Could you print only the lines from the one containing "Show hidden system tray icons" through the end of the listing below, unchanged?
- - -
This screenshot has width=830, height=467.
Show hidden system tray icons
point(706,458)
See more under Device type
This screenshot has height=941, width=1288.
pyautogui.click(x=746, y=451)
- - -
▶ _Response to this task_:
Show hidden system tray icons
point(706,458)
See more under Device type
This screenshot has height=941, width=1288.
pyautogui.click(x=746, y=451)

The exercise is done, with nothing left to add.